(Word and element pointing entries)
☆ ☆ ☆

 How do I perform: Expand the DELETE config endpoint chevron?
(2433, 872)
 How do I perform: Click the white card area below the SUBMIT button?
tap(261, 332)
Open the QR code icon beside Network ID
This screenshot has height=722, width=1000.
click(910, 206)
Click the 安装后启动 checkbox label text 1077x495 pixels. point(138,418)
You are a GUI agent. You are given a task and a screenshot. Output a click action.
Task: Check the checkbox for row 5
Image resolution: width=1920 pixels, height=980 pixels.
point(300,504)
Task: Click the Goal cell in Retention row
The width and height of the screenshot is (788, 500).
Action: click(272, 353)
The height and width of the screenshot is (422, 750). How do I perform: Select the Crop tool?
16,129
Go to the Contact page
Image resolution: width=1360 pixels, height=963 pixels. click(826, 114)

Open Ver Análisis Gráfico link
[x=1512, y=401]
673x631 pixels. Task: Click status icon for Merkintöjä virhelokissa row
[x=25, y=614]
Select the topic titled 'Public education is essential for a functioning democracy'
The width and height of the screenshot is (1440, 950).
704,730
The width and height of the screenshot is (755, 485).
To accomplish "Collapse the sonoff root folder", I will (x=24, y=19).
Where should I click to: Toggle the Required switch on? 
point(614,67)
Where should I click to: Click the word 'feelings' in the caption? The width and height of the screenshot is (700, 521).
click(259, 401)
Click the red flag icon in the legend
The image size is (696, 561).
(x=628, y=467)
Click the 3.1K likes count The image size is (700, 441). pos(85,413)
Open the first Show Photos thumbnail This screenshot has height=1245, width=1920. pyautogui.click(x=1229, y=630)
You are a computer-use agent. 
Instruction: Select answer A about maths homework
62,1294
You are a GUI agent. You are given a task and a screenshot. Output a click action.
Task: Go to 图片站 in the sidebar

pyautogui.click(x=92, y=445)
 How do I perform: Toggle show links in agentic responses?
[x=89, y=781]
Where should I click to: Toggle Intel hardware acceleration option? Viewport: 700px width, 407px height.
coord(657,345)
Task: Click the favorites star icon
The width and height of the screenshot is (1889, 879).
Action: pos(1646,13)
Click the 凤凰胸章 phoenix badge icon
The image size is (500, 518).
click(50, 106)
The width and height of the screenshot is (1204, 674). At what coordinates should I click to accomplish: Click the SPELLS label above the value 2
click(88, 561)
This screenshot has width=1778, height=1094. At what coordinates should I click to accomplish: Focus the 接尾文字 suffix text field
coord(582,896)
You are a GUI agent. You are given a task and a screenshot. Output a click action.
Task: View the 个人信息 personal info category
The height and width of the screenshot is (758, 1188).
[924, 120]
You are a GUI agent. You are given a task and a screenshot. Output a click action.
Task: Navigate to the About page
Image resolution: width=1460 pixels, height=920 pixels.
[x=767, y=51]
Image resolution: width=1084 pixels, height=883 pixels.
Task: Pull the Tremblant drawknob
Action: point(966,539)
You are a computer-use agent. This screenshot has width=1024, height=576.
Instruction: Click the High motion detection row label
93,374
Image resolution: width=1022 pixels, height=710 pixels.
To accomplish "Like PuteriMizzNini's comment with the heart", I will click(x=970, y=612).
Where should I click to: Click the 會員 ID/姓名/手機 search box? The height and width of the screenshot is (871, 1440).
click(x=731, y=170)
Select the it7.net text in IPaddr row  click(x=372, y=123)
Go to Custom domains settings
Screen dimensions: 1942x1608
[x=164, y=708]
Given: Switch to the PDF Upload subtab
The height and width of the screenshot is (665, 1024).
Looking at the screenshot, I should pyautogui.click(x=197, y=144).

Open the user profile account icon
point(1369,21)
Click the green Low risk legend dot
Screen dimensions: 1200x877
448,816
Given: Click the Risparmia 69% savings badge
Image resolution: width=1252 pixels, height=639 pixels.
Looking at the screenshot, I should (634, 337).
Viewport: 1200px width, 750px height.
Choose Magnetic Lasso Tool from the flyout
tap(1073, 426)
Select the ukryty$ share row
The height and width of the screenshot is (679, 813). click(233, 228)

☆ ☆ ☆

*Goal*. Copy out the entries word for word, from the start of the entries through the line that contains "[x=1512, y=401]", both ends included.

*Solution*.
 How do I perform: Expand the DELETE config endpoint chevron?
(2433, 872)
 How do I perform: Click the white card area below the SUBMIT button?
tap(261, 332)
Open the QR code icon beside Network ID
This screenshot has height=722, width=1000.
click(910, 206)
Click the 安装后启动 checkbox label text 1077x495 pixels. point(138,418)
You are a GUI agent. You are given a task and a screenshot. Output a click action.
Task: Check the checkbox for row 5
Image resolution: width=1920 pixels, height=980 pixels.
point(300,504)
Task: Click the Goal cell in Retention row
The width and height of the screenshot is (788, 500).
Action: click(272, 353)
The height and width of the screenshot is (422, 750). How do I perform: Select the Crop tool?
16,129
Go to the Contact page
Image resolution: width=1360 pixels, height=963 pixels. click(826, 114)

Open Ver Análisis Gráfico link
[x=1512, y=401]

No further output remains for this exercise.